Commonly trustees are appointed and removed pursuant to the terms of the deed of trust. Some trustees are happy to be removed, or retire of the own volition, others less so.
However, what of the trustees who are unable to elect to retire? What to do where a trustee has, for example, lost capacity, but cannot be removed as a trustee?
Both the Trustee Act 1956, s 51 and the High Court’s inherent jurisdiction provide for the appointment and removal of trustees. Where the court acts in accordance with its inherent jurisdiction a trustee can be removed and not necessarily replaced: In the Matter of the Borrich Family Trust.
In the event a trustee is removed and replaced by consent under s 51 of the Trustee Act, conditions attaching the appointment could be made by the Court in the exercise of its inherent powers within the Court’s supervisory jurisdiction over trusts: Eggink v Eggink. Note that in this case the appointment of trustee was as an “independent trustee”, which is somewhat curious given that there is no recognition of categories of trustee for trust law purposes.
When a trustee can no longer act as a trustee due the effects of dementia, the appropriate course of action is the removal of the trustee, and if necessary the appointment of a replacement trustee. Such applications can be made by way of originating application. However, it is important that there are no competing positions or interests. In the case of Neverman v Hudson the Court raised the question as to whether (given that all of the discretionary beneficiaries had consented to the application) the consent of “any issue of any final beneficiary” should also be required. In this regard the court decided that the consent of that class of beneficiary was not required.
Also see the following examples of recent applications on incapacity of a trustee:
Simultaneous vesting orders
It can be appropriate to also obtain vesting orders at the same time a trustee is removed and a new trustee appointed. See Neverman v Hudson where an originating application was made for the removal of an incapacitated trustee, the appointment of a new trustee and a vesting order in respect of the trust’s assets.

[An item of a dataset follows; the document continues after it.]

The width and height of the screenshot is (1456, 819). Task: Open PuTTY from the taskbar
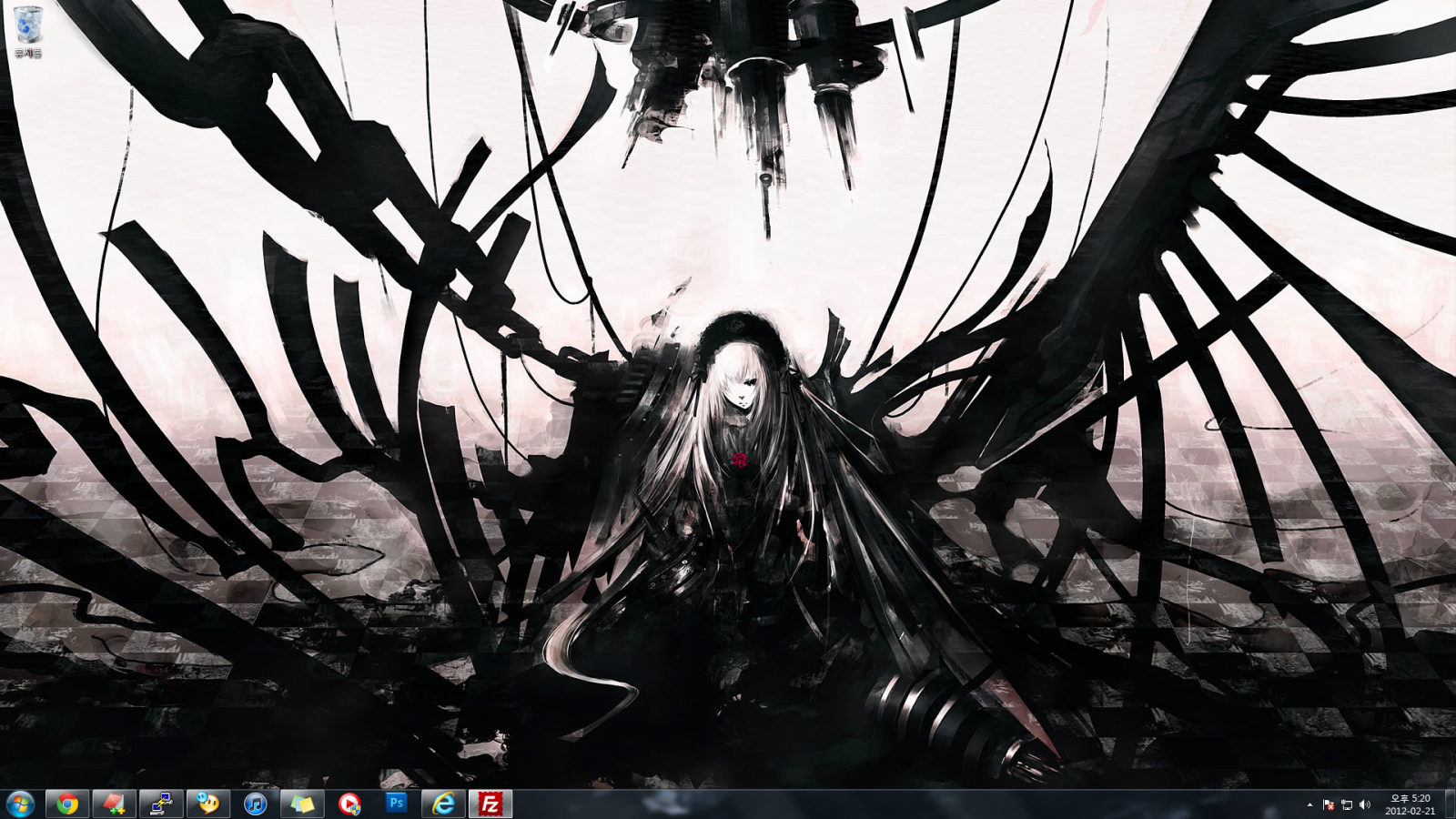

Note that the court has regard to the fact that the application was uncontroversial in deciding whether to allow it to proceed byway of originating application. Also see Estate re Kett .
Where an appointment of trustee is made by an appointor who is subject to undue influence the appointment of trustee is void. The appointment of a trustee by executors of a will that is the product of undue influence will also be void. See Green v Green, Fisher & Ors
Refusal to act
A trustee who will not acquit the trustee’s responsibilities can be removed. See Wright v Wright.
Trustees of Friendly Societies can be removed in accordance with s 28(3) Friendly Societies Act 1909. See Pritchard v Evans
Where a trustee retires but will not complete the requisite formalities a vesting order can be required even if there is no dispute regarding the retirement. See re Kleiman
Whether a retiring trustee is entitled to its own costs in a proceeding where the trustee seeks discharge as a trustee depends on the circumstances of the case. See Attorney-General v Murdoch. As noted Cambridge Trustees Limited v Brandon as in general rule, a trustee is not to be deprived of its costs unless it has acted unreasonably.